For my first seminar of Business Law, the task is “Using ChatGPT or similar, answer the questions given at the end of Lecture 1. Prepare to discuss”, and I explained to the students that they will have to deconstruct the LLMs given answers justify, support or refute them, with particular attention paid to the hallucinations.

Part of the module’s assessment used to be a Self-reflective journal, where students needed to critically reflect upon some area of law, and the learning process that took them from where they were in relation to it before the start of the module and to where they are at the end of it. Now, the same task consists on asking a LLM to critically analyse a particular area of law, to explain what prompts they used to order the task and why those were the appropriate prompts, to justify, support or refute the AI critique, and to explain how their semester learning process allowed them to do so.

And there is much more to come…

Algorithmic systems and sustainability

After more than a year not even opening this almost twenty years old blog, several changes in my private and job life imply that I will return to this old pastime.

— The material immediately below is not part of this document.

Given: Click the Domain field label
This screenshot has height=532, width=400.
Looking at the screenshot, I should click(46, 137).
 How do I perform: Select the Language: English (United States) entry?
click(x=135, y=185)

I have decided to spend less time on planes and managerial roles in Higher Education, and more in research, teaching and engagement activities, meaning more time to write (with, of course, some academic and policy related travelling).

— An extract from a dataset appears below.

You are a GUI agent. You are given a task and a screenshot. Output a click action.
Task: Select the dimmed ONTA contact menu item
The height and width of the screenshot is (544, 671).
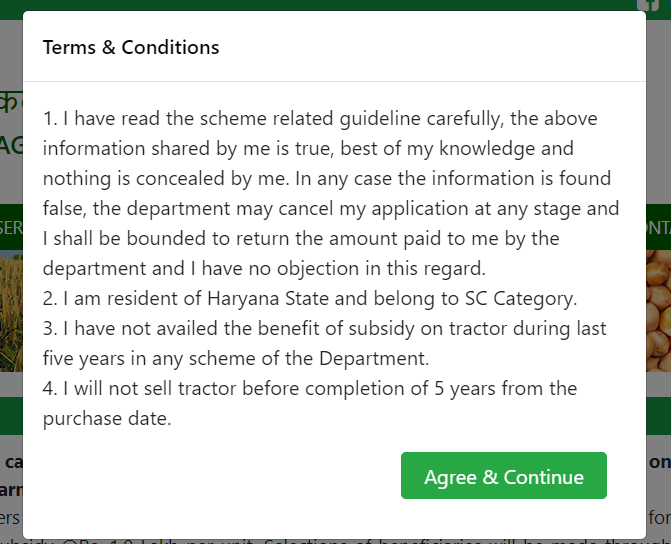[x=659, y=228]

Last year we were somehow in awe for the rapid development of AI, although one could argue that what we saw was just a very fast adoption of a particular type of algorithmic systems, generative AI, while even that type of algorithmic systems have been around people’s lives for quite longer than a year and a half.

However, it is true that the irruption of generative AI and Large Language Models made algorithms a super-hot issue, so much that it seems that the whole IT law field has been swamped by AI discussions, and that there is no much else to talk about. But if the different scenarios and the obvious challenges that algorithmic systems presented to the law, seemed to quickly create a consensus (really?) in the need of regulating them, the usual tendency of lawyers, law academics, judges and policy makers to focus on what it allowed them to modify less the current legal status quo, resulted in important (fundamental) areas of law left outside of the analysis and or regulatory frenzy. One of them is the dilemmatic relationship between algorithmic systems and sustainability, which will have deep effect both in the environment and in the businesses operating in the AI field.

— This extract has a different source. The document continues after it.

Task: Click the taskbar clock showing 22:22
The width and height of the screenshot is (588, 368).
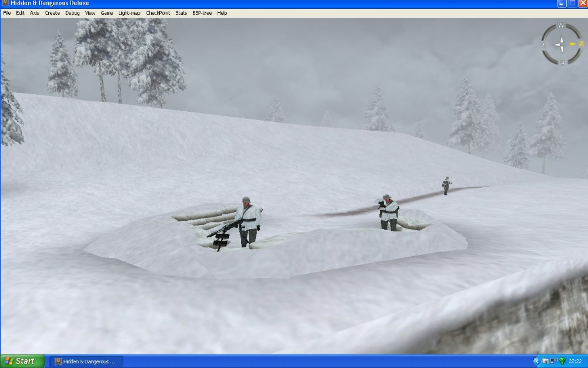Action: pyautogui.click(x=575, y=361)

The argument has been that sustainability and climate change implications of AI are common to any technological and economic activity and that, at best, there should be a generic sustainability legal framework that applies to all of them, not specifically to AI. The counterarguments to that are various and can be made from different angles. From the sectorial point of view, the same could be said for the oil, the cement and the transport industries, but there is a growing body of discussions and case-law that says that their situation is not a generic one, even when generic rules are been applied to them. If we focus on the substantial issues and emissions, the old view that a different in degree big enough implies a change in class, seems to apply squarely here: something that emits substantially more than other activities and or vast amount of greenhouse gasses emissions are intrinsic to its functioning, does not share common characteristics with any technological and economic activity. Algorithmic systems are in this category, and regulating them with a focus on sustainability and climate change is essential.

In the coming days I will start to dissect the why and how that is true, coupled with the potential application of current rules, which are being used to deal with other heavy-emitter industries.